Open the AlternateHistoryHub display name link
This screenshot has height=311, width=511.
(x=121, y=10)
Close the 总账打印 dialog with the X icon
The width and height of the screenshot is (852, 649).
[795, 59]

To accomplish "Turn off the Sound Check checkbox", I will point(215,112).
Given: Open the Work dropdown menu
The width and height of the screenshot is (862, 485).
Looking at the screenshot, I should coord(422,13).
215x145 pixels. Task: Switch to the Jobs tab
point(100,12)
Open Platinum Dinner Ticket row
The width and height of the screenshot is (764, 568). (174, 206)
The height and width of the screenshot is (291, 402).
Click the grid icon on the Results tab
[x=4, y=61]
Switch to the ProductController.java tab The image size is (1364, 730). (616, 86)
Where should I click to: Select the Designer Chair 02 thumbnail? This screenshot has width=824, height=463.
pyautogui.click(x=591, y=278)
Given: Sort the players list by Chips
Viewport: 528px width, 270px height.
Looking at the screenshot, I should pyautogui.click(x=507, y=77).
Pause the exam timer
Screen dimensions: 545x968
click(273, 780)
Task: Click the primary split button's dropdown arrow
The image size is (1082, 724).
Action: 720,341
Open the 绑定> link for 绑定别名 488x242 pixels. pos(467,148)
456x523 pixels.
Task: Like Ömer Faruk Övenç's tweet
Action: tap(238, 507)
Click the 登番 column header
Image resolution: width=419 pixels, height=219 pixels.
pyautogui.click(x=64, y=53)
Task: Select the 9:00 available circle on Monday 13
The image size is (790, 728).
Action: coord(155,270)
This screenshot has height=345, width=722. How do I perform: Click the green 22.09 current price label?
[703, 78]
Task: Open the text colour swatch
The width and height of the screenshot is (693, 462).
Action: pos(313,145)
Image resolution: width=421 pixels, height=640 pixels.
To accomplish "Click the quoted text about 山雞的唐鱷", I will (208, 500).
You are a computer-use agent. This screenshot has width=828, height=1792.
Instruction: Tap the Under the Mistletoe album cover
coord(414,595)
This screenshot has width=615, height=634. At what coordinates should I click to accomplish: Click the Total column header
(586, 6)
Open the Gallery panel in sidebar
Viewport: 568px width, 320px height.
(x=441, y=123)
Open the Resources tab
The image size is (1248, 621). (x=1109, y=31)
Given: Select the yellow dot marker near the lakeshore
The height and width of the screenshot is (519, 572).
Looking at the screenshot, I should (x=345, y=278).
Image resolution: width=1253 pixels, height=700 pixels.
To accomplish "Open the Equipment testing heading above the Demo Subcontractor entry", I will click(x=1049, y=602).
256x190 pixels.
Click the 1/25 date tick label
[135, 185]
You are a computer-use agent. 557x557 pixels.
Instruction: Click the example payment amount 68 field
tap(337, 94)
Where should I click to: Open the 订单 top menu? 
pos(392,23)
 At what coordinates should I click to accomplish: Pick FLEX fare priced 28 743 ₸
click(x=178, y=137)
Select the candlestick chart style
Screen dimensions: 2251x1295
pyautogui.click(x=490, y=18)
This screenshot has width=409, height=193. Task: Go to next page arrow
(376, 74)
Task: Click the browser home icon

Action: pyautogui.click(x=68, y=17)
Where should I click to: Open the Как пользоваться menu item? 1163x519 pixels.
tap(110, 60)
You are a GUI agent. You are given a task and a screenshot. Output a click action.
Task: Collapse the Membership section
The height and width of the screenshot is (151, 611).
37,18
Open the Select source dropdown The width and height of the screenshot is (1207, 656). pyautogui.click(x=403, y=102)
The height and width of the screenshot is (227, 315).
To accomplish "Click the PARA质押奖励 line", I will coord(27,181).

• **Exercise task**
Copy everything from the line containing "Task: Select the" down to the line containing "The image size is (1248, 621). (x=1109, y=31)", both included, without changing a character.

• **Solved problem**
Task: Select the 9:00 available circle on Monday 13
The image size is (790, 728).
Action: coord(155,270)
This screenshot has height=345, width=722. How do I perform: Click the green 22.09 current price label?
[703, 78]
Task: Open the text colour swatch
The width and height of the screenshot is (693, 462).
Action: pos(313,145)
Image resolution: width=421 pixels, height=640 pixels.
To accomplish "Click the quoted text about 山雞的唐鱷", I will (208, 500).
You are a computer-use agent. This screenshot has width=828, height=1792.
Instruction: Tap the Under the Mistletoe album cover
coord(414,595)
This screenshot has width=615, height=634. At what coordinates should I click to accomplish: Click the Total column header
(586, 6)
Open the Gallery panel in sidebar
Viewport: 568px width, 320px height.
(x=441, y=123)
Open the Resources tab
The image size is (1248, 621). (x=1109, y=31)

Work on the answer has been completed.